Eye-popping Peter Bark, the adult midget cast in the role of clingy son, is by far the film’s highlight, but a subtler joy lies in the movie’s completely indecipherable character motivations. Viewers should expect to be consistently caught off-guard by set pieces so dumb, they’re downright hilarious. Burial Ground is by far the funniest, most unpredictable movie to make it onto this list.
#1 – Braindead (Dead Alive) (1992)
If you’re sitting at home reading this, open a new tab on your browser and stream Braindead. If you’re sneakily reading at work, stop and buy Braindead on your way home. Braindead is quite simply the greatest zombie movie of all time, and you need to see it. Period.

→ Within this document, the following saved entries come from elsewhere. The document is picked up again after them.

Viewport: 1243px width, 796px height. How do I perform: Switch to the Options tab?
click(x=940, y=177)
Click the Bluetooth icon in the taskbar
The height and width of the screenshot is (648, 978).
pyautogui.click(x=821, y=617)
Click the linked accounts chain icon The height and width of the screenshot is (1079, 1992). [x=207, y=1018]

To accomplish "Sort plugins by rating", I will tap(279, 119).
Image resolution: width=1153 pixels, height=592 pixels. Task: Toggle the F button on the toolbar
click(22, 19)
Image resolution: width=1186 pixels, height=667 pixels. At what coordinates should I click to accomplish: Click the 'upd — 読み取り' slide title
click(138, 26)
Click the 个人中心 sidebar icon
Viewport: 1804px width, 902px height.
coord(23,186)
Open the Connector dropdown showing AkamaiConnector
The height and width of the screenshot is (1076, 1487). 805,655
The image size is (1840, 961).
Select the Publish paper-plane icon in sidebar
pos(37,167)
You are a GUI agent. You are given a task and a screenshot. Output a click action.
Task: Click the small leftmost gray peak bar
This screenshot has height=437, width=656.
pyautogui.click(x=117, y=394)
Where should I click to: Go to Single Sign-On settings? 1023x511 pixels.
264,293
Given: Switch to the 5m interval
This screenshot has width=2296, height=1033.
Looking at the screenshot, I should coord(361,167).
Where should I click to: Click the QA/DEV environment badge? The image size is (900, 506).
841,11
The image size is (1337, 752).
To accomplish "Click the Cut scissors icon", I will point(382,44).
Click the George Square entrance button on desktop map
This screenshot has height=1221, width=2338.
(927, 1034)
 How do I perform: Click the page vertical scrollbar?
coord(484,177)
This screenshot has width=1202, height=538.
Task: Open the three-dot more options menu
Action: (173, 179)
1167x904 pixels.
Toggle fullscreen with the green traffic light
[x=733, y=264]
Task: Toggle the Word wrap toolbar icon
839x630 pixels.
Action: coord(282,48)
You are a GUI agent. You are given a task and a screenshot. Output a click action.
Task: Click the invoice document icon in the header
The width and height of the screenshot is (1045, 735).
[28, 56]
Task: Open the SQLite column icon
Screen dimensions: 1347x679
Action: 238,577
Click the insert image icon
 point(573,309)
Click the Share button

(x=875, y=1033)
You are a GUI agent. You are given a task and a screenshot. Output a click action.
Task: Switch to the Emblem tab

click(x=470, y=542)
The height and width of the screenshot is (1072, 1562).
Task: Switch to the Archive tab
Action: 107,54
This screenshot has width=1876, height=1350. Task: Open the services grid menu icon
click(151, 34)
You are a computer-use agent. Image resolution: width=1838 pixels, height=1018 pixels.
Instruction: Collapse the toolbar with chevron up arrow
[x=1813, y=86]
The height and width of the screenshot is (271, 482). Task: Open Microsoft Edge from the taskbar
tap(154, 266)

Directed by a young New Zealander named Peter Jackson in the early 90s, before he discovered CGI and started reading books about Hobbits, Braindead is B-Movie mayhem at its absolute best. The film boasts some of the slimiest, ickiest, most grotesque gore effects outside of Rob Bottin’s Effects Workshop, and a hilariously self-aware, slapstick script to boot.
Without spoiling too much, it’s about a Momma’s Boy hiding a bunch of accidental corpses in his basement. Highlights include dinner table disasters, stop-motion Rat-Monkeys and a fly-mo scene which, alone, reportedly required more fake blood than any other movie ever made. To top it all off, Jackson hurls this burbling concoction of Horror-Comedy at the screen at surprise-a-minute pace. Once you’ve seen it, you’ll never look at custard the same way again.